Problem to work on:
Rewrite the data from the line with "How do I perform: Click" to the line with "(x=202, y=931)", both included, as a JSON list of strings with one string per line and blank lines omitted. Leave the pictures out.

+++ Provided records +++

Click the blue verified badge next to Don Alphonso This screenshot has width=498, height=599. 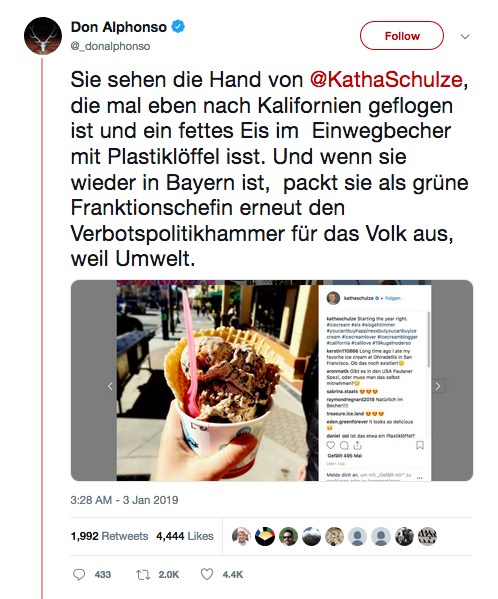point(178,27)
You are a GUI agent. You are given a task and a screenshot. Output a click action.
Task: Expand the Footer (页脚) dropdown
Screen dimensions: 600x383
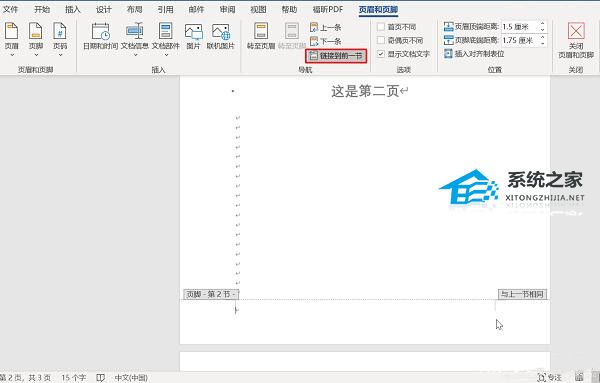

+++
+++ Provided records +++

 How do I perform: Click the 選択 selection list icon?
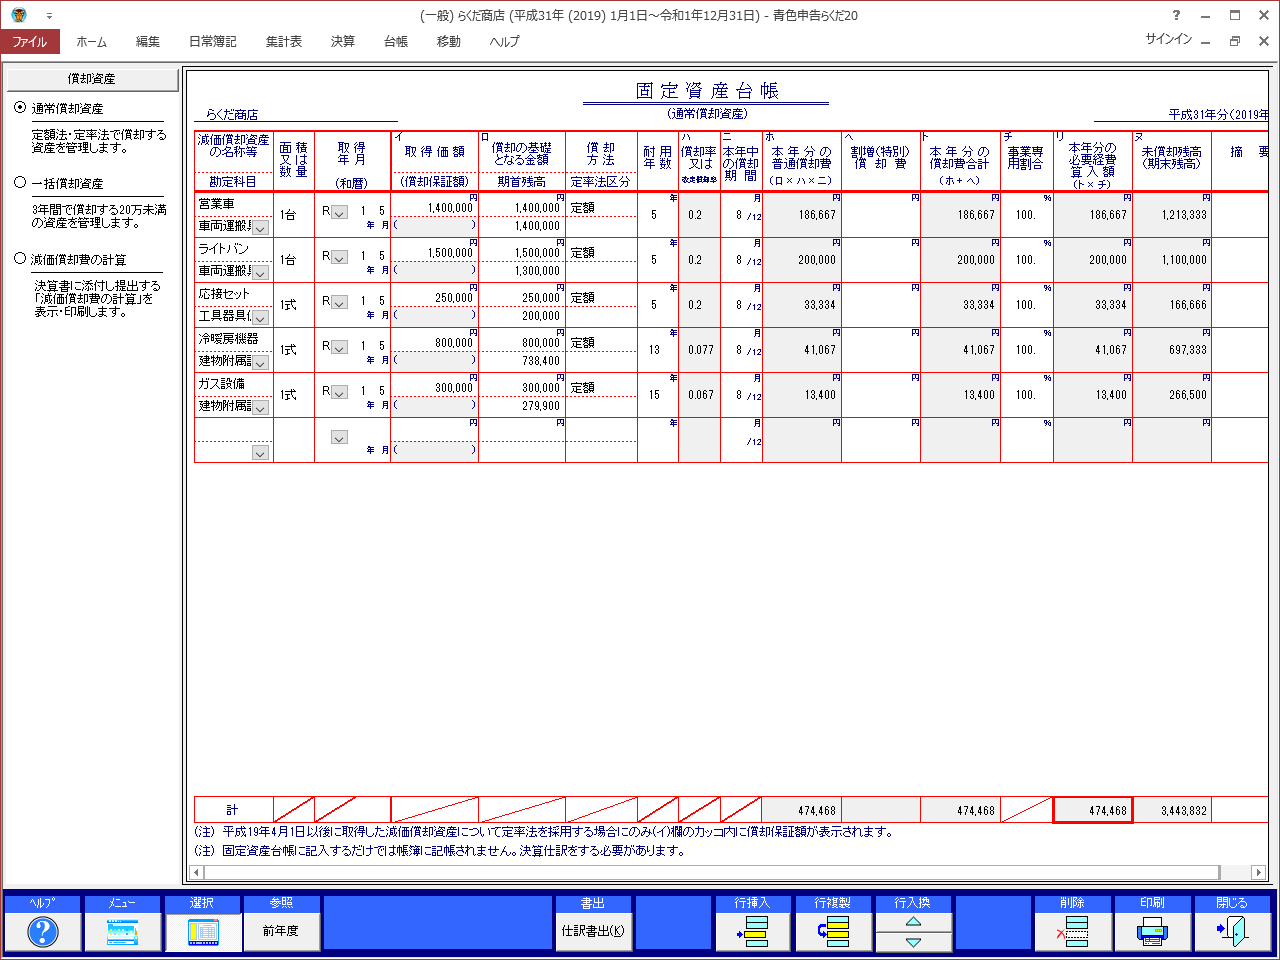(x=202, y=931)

+++

Exercise result:
[
  " How do I perform: Click the 選択 selection list icon?",
  "(x=202, y=931)"
]